Starting a Raspberry Pi "fresh out of the box", do I need a keyboard, mouse and connection to a monitor?
Assuming a SD card with Debian and an ethernet connection, can any initial startup and operation be done via a ssh login?
Starting a Raspberry Pi "fresh out of the box", do I need a keyboard, mouse and connection to a monitor?
Assuming a SD card with Debian and an ethernet connection, can any initial startup and operation be done via a ssh login?
Excellent question, and very relevant to my interest in Rpi clusters. "Fresh out of the box" configuration over ssh would mean that the entire cluster setup can be automated through scripts, whereas if the first time requires video and keyboard/mouse to be connected physically to each board then the process would be partly manual and significantly more painful.
A bespoke SD image could easily be created with the necessary config on the Linux side of course, but it still leaves the question of whether there is something in the GPU boot that requires the physical devices once.
In these early days, the available SD Card images are very few and unlikely to do exactly what people want without loading some apps and doing some config.
Building your own custom SD Card image for a cluster or other such reason would be very easy and make the most sense to me.
If this question more about accessing a single Pi because you have no monitor, then I think it will be possible because I have seen a SSH server loading up when the Pi boots. I haven't tried it myself, but will have to give it a go next week when I get a chance.
I personally like working with "diskless clients". That means I boot machines over the network. I can alter their config even when the machine is not working. I just have to have one reliable server that can serve the root filesystems of the diskless clients. My fileservers are like that. They hold the big data-partitions, but not their own root.
Working with a RPi is very similar, but now you edit the config on the SD card. You just have to have a machine that can mount the SD card and edit the configuration any way you want.
Indeed, but the OP's question was whether ssh access was available for the initial startup in the default images. We already know that ssh is available later, that goes without saying. 
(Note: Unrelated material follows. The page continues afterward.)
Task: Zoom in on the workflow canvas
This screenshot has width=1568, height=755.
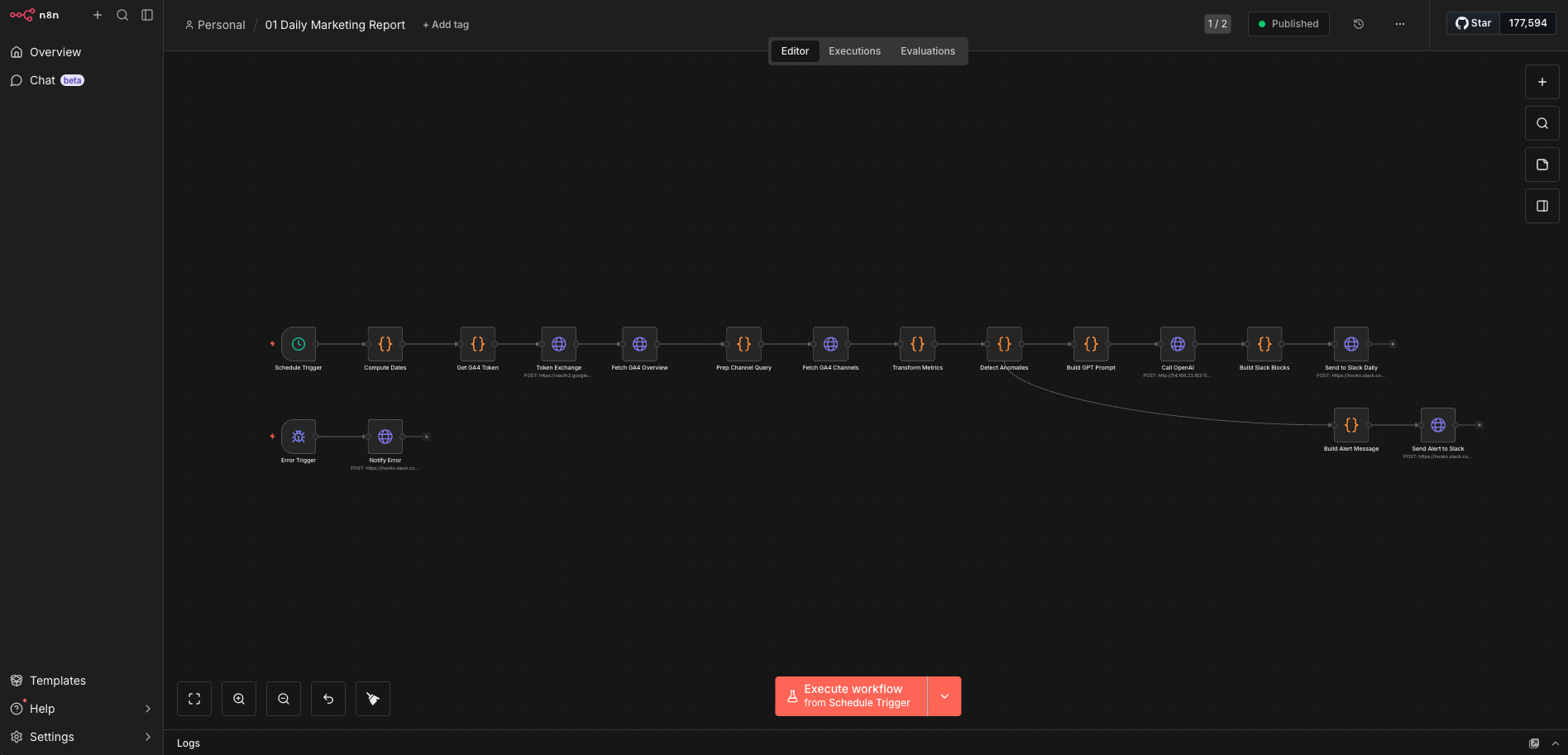Action: (239, 699)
Diskless operation (thin clients) and headless operation (autonomous use or servers without HIDs) are more or less opposite configurations. Once Rpi is in plentiful stock, I have direct uses for both, servers galore and thin clients in places like the kitchen to give good access to recipes.
What I'm trying to say, is that you pop it in, see what happens. If it doesn't provide you with the ssh access you want, then you put it in your PC, modify the SD card to activate the ssh deamon by default and you pop it in again.
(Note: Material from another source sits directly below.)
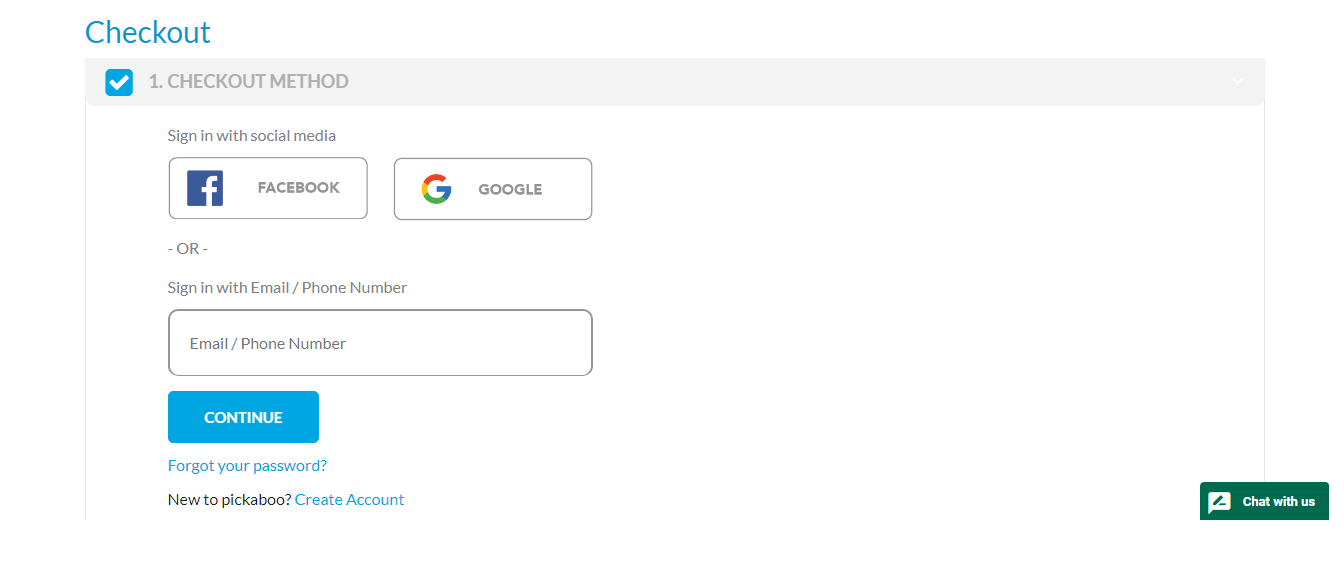This screenshot has width=1344, height=586.
Task: Expand the 1. CHECKOUT METHOD header
Action: (x=675, y=82)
If you really want it on your INITIAL boot, you should pop it into the PC first and make sure it's activated. As the difference is 2 minutes at most, I suggest you try first....
Actually distributing the OS images while having an SSH daemon activated is a security risk. The passwords are well-known. So I could have a daemon on the network (on a RPi?) that looks for booting RPi's and hacks them before the user behind the keyboard has a chance to enter their credentials. Then you'd have a hacked RPi, with say a backdoor installed. Of course reimaging the SD card is easy.
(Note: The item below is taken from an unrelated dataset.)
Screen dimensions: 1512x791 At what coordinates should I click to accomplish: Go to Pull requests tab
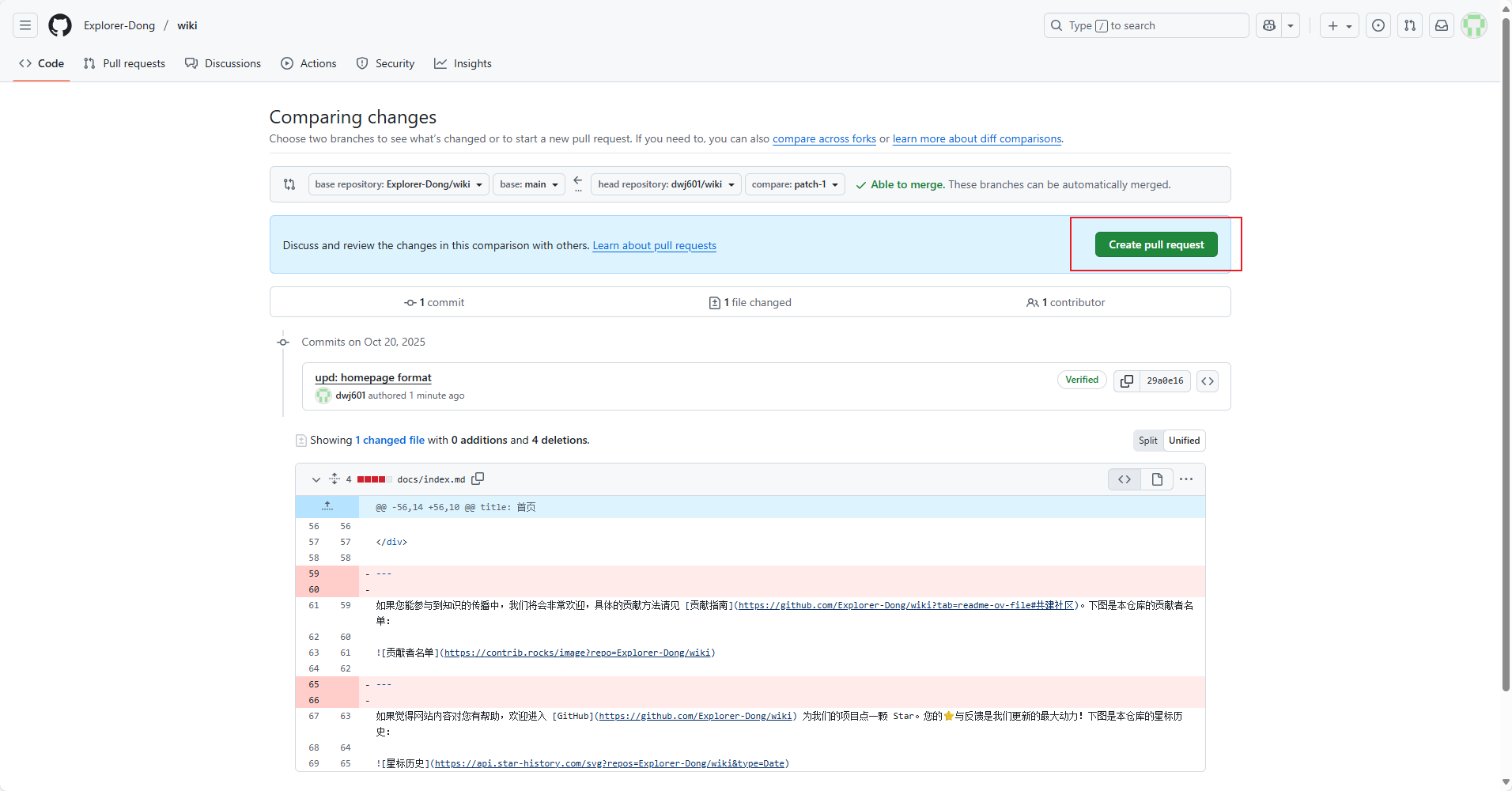click(125, 63)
Remember when windows machines needed to connect to the internet to download (malware-protection) updates? And the download time was longer than the average time before the first infection with malware?
That is why the distribution images should NOT enable ssh access by default. If you want/need that, the procedure should be that you modify the login credentials and enable the ssh daemon at the time you prepare and image the SD card. A tool to do that will surely be written once the RPIs are in the field.
The security risk appears only if a brand new Rpi is placed on the Internet directly and preconfigured with routing to a default gateway enabled. That would be pretty foolish, and nobody has recommended that.
Instead, a sensible configuration would work in the same way as hundreds of millions of commodity routers work today, being preconfigured with a default password but the networking restricted to local subnet access only and an RFC1918 address. This is nothing new, and provides no risk at all.
The security risk appears only if a brand new Rpi is placed on the Internet directly and preconfigured with routing to a default gateway enabled. That would be pretty foolish, and nobody has recommended that.
Instead, a sensible configuration would work in the same way as hundreds of millions of commodity routers work today, being preconfigured with a default password but the networking restricted to local subnet access only and an RFC1918 address. This is nothing new, and provides no risk at all.
The situation that I was thinking about was a room full of 'pi's that are available to students. Like in boys between the ages of 12 and 16.
About the routing, many networks are configured to provice DHCP. It is very convenient for DHCP to configure things like a gateway correctly. On the other hand many home installations indeed have NAT happening at the gateway which would mean you're safe from attacks from outside.
I don't agree with your "no risk at all" statement. It provides a risk, but acceptable to most people.
Hooking up your brand-new 'pi:
Microsoft thought you'd be hooking up your Windows98 machine to a private network. So, it would be convenient for the printer service to be open to the local network, right? What harm can come from that? Turns out that a small percentage, but still lots of people end up being directly connected to the global internet. So: Although convenient for a percentage of people, way more inconvenient (they got hacked) for another percentage of people.
People making distributions should be careful in makeing things convenient. It is easily "too convenient" in a small percentage of cases.